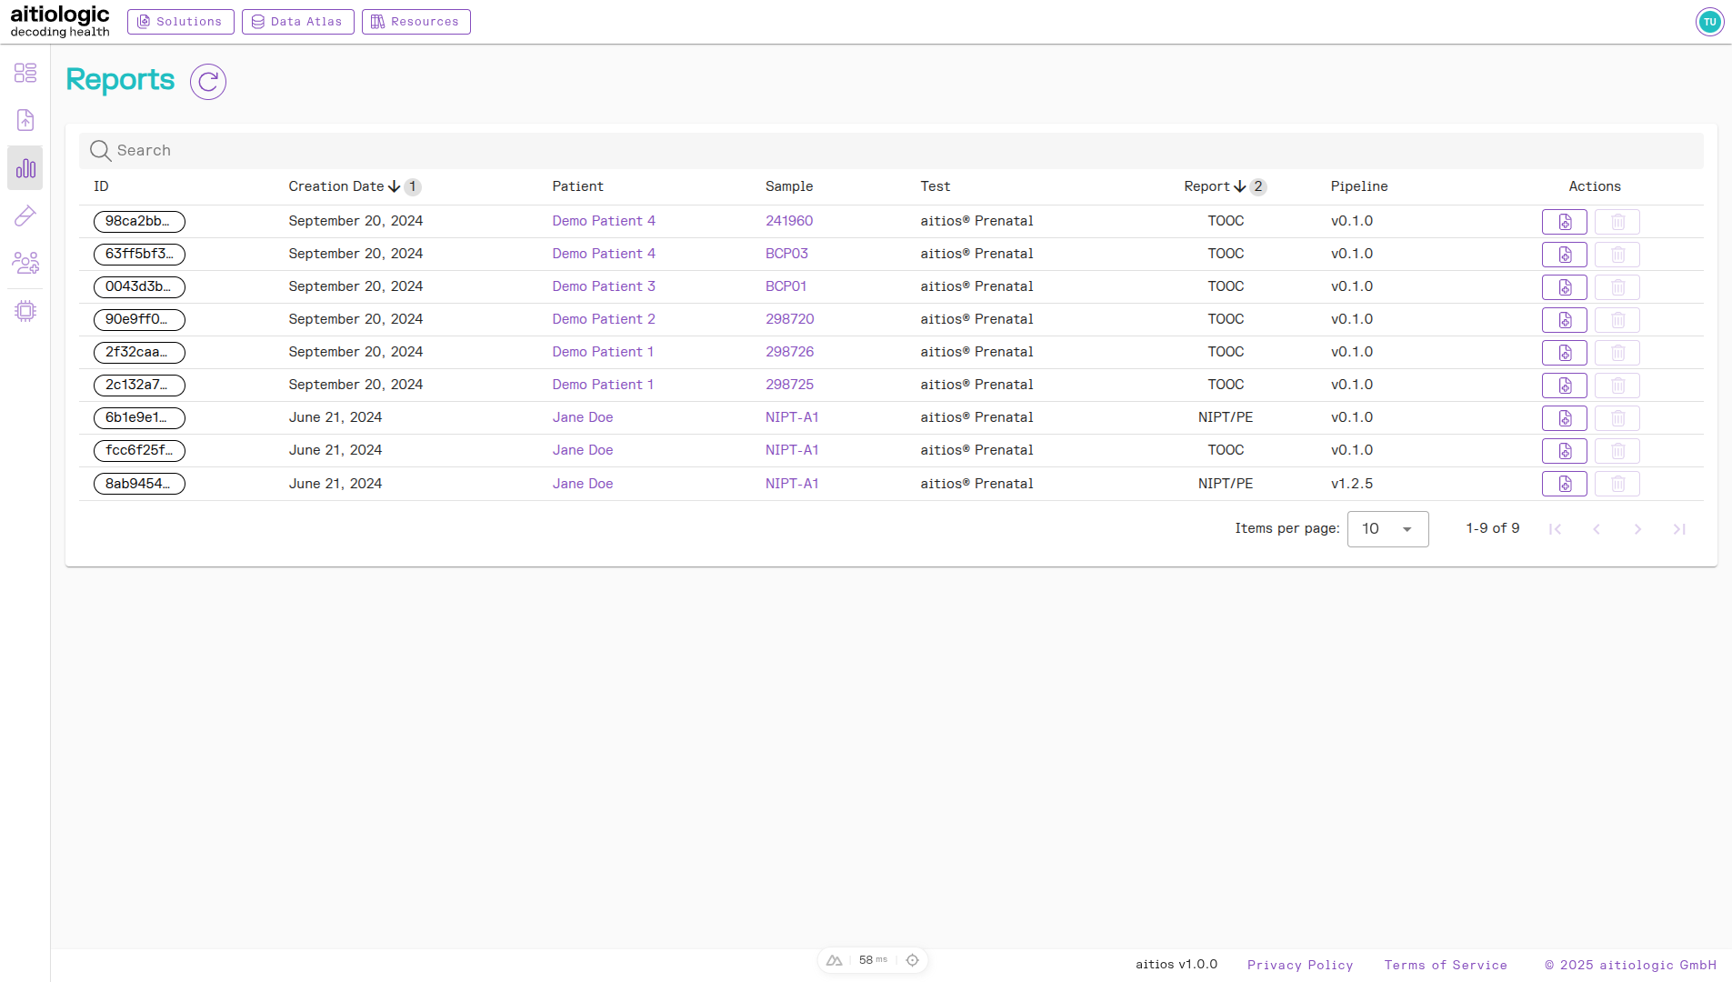Click the target inspector icon in the status bar

(x=912, y=959)
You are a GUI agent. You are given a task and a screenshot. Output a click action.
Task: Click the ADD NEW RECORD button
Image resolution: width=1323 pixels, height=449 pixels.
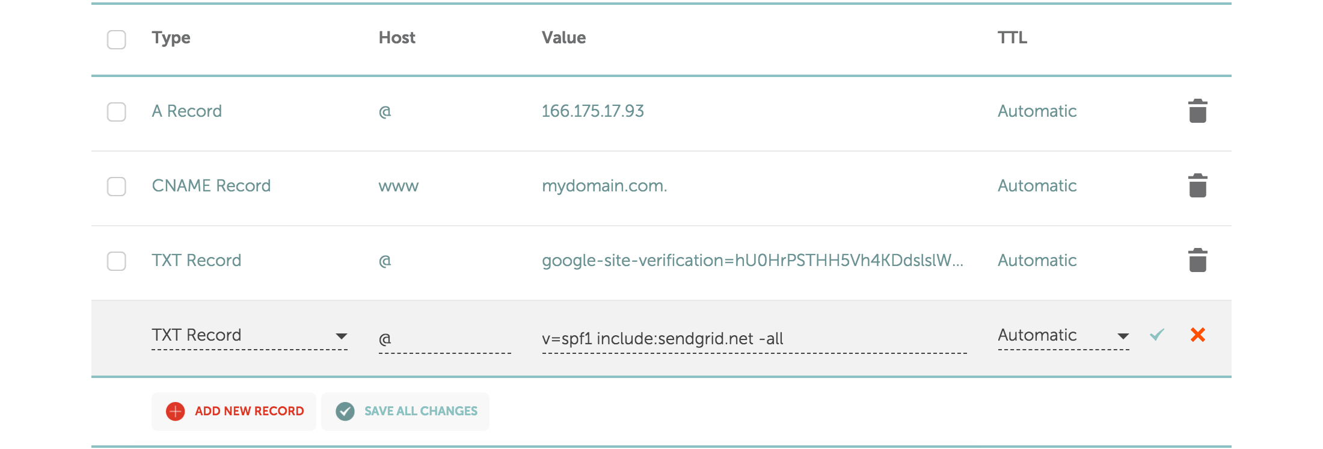point(235,411)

WHAT YOU SHOULD DO:
Reproduce every entry above word for word, leaving out the pictures.

EXERCISE OUTPUT:
Click the target inspector icon in the status bar

(x=912, y=959)
You are a GUI agent. You are given a task and a screenshot. Output a click action.
Task: Click the ADD NEW RECORD button
Image resolution: width=1323 pixels, height=449 pixels.
point(235,411)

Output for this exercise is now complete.